Bewusst nein. Allein aus Budget- und Komplexitätsgründen konnte das nicht die Referenz sein. Früher gab es in der Zeitung Meldungen über Jubilare, Stellenwechsel und Todesanzeigen. Das geht heute schon aus DSGVO-Gründen nicht mehr so einfach. Wir sind zu einem Magazinformat übergegangen.
Welche Themen und Formate bedienen Sie?
Für uns ist die Zeitung ein Vertiefungsmedium. Sie erfüllt den gleichen Zweck wie eine digitale Townhall. Einmal im Quartal können wir unsere Werker zu wichtigen Themen auf den aktuellen Kenntnisstand bringen. Darüber hinaus bedienen wir Bottom-up-Themen, stellen etwa Kolleg*innen aus anderen Abteilungen und deren Tätigkeiten vor.
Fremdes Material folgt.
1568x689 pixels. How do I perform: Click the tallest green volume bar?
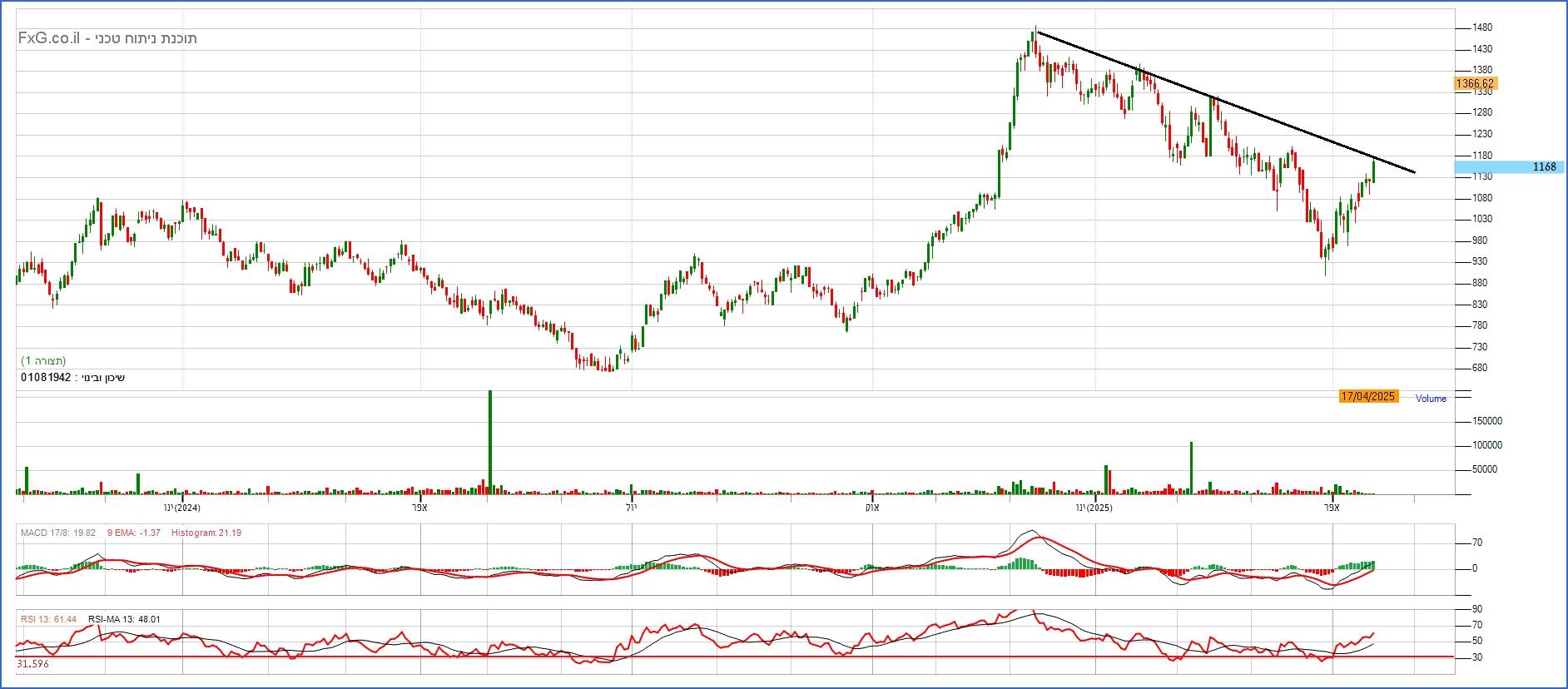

Sie haben es angedeutet: Print ist aufwendiger und erfordert mehr Personal. Wie stemmen Sie das?
Wir haben die Kommunikation strategisch so aufgestellt, dass sich die Zeitung gut einfügt. Redaktionell gesehen mussten wir einen Kniff finden, wie wir es schaffen, den Werker zum Beispiel für das Thema Unternehmensstrategie zu interessieren.
Wofür Sie generative KI einsetzen.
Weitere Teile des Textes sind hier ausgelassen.